ABU DHABI // A comprehensive and updated anti-terrorism law that includes harsh punishments for acts related to extremism has been approved by the President, Sheikh Khalifa.
The law passed through the FNC, who made amendments in a private session last month, then went to Sheikh Khalifa for final approval.
The federal law consists of about 70 articles and covers areas not included in the 2004 law, such as human trafficking and establishing guidance centres to rehabilitate those exposed to extremism back into society.
Article 41 says: “If a person is found to be terrorism prone, they are referred to one of the guidance centres based on a court ruling and a request by public prosecution.”
The law defines terrorists as people committing any act considered illegal that would lead to results of terror, whether directly or indirectly.
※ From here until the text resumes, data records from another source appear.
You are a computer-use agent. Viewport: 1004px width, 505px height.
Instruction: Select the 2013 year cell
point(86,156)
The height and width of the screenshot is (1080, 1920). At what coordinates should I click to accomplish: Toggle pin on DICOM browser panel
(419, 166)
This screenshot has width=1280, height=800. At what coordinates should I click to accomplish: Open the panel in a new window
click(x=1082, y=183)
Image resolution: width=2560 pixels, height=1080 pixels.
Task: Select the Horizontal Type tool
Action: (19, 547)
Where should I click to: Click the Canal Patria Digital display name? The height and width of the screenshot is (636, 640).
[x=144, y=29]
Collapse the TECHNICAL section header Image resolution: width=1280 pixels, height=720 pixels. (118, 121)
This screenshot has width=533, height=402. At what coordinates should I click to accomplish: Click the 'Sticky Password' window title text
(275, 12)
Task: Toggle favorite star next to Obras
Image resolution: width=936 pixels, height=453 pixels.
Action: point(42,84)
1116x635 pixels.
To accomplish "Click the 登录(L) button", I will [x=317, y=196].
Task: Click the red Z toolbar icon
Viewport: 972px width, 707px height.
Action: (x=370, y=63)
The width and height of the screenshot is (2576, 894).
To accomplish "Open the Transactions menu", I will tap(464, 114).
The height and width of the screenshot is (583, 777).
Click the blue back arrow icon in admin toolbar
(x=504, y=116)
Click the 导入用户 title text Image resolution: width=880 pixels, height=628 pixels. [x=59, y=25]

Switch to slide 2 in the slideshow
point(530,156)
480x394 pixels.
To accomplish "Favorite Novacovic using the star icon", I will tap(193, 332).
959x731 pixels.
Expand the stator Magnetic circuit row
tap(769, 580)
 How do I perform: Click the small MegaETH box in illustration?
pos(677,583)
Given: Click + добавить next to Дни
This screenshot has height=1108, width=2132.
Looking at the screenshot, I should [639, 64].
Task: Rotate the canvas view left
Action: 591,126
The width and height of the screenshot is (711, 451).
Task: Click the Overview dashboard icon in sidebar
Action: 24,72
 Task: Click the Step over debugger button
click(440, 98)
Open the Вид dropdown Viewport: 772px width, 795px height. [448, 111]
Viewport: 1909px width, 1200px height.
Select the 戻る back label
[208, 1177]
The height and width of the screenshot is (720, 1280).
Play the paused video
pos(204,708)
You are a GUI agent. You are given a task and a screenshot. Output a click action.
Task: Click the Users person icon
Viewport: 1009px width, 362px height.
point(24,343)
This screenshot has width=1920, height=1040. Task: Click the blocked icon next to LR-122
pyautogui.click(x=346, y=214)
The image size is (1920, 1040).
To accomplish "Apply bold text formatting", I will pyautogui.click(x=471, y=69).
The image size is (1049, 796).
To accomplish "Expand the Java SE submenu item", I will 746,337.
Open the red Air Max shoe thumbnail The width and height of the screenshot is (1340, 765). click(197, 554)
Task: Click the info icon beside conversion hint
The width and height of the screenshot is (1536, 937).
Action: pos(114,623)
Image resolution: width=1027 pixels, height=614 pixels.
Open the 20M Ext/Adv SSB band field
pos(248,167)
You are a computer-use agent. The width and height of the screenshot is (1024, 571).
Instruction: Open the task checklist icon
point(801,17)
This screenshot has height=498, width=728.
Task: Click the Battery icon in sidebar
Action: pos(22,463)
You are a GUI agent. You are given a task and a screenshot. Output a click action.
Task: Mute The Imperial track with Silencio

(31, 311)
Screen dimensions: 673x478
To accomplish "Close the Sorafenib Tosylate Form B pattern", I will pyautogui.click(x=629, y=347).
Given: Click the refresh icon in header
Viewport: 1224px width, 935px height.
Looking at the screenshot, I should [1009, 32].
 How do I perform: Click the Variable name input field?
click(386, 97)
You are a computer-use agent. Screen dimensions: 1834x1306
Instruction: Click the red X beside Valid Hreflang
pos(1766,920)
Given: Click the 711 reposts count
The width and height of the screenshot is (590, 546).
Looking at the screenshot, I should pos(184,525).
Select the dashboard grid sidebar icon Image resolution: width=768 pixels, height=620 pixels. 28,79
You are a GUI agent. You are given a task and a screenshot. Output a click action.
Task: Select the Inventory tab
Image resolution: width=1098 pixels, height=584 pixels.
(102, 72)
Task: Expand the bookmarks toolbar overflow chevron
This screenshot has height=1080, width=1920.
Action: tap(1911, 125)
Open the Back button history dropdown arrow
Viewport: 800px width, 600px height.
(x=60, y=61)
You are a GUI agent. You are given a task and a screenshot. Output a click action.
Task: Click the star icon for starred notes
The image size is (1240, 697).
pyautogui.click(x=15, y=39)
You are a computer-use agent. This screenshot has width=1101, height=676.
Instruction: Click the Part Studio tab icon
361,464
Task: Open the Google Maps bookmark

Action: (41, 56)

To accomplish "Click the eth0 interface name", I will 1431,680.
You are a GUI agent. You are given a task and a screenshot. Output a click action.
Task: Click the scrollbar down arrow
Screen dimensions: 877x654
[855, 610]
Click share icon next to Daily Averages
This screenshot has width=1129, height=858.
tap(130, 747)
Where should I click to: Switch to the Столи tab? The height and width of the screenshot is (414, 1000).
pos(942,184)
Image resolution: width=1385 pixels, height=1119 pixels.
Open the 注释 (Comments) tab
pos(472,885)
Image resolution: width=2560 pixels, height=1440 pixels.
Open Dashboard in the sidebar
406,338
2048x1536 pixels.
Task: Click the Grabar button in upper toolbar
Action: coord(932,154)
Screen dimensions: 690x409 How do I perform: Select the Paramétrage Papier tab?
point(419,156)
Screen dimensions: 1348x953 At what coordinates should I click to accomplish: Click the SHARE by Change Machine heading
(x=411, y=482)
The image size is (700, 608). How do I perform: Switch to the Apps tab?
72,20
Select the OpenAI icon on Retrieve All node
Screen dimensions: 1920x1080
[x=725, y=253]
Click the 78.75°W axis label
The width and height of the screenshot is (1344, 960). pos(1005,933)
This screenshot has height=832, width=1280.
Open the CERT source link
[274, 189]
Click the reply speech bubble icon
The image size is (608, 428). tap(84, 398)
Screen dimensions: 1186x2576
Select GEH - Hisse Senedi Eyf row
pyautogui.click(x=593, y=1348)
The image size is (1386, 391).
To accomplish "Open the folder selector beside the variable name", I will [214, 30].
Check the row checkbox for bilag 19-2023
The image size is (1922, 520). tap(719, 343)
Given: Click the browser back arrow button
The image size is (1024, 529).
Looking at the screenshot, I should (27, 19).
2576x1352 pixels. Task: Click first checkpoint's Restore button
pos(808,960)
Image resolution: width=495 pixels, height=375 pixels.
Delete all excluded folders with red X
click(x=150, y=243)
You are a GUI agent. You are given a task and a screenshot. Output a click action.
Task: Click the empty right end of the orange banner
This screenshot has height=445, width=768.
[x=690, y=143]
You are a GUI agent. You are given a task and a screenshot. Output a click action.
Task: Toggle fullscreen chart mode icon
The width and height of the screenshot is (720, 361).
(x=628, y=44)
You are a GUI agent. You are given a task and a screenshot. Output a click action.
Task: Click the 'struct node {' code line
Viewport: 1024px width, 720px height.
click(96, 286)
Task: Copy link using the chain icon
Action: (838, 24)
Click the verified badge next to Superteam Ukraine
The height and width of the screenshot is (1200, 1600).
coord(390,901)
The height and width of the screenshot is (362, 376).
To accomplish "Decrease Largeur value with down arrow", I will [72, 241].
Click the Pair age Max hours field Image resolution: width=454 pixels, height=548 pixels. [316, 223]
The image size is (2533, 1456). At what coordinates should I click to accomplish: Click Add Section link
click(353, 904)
Those results include provoking terror among a group of people, killing or causing harm to people or property, and opposing the state or any other state or international organisation.
In addition to weapons including firearms, missiles and explosives, the law adds non-typical weapons as a tool for terrorism.
They include any device designed to kill others or harm lives through the spread of poisonous chemicals, an infectious creature or radiation.
Those who produce, prepare, import, export, possess or transport non-typical weapons for terrorist purposes would be issued a life sentence.
Those who steal or acquire by force, fraud, threat or blackmail any of these weapons would be punished by death or a life sentence.
The law issues capital or life punishments to many acts, such as impersonating a public figure and wrongfully claiming to be on assignment for a public service.
The same applies to those who start, run or manage a secret organisation.
A death sentence could also be issued to anyone found guilty of attacking or endangering the life of the President, Vice President, or any of the Rulers and their families.
Article 13 had its penalty upgraded by the FNC to death or a life sentence for anyone who holds hostage a female, a juvenile or mentally disabled person.
Ali Al Abbadi, a lawyer who has handled a number of terrorism-related cases at the State Security Court, said the law should have clear definitions of all aspects to do with such crimes.
“Acts of terrorism are expanding and have crossed continents, so the legislature always see it fit to update the laws accordingly,” Mr Al Abbadi said.
“The law should define clearly what is a terrorism crime and the related legislations should be clear to lift off ignorance and misunderstandings.”
He gave the example of new terrorist groups, such as the Islamic State, who disguise their operations with religious claims and promote conflict between sects.
While the UAE is stable and secure country, other countries who oppressed their people gave a fertile ground for the growth of such groups, who tempted people to follow them, Mr Al Abbadi said.
Other penalties issued in the law include five years in prison at least to anyone caught with mock explosives or bombs in public.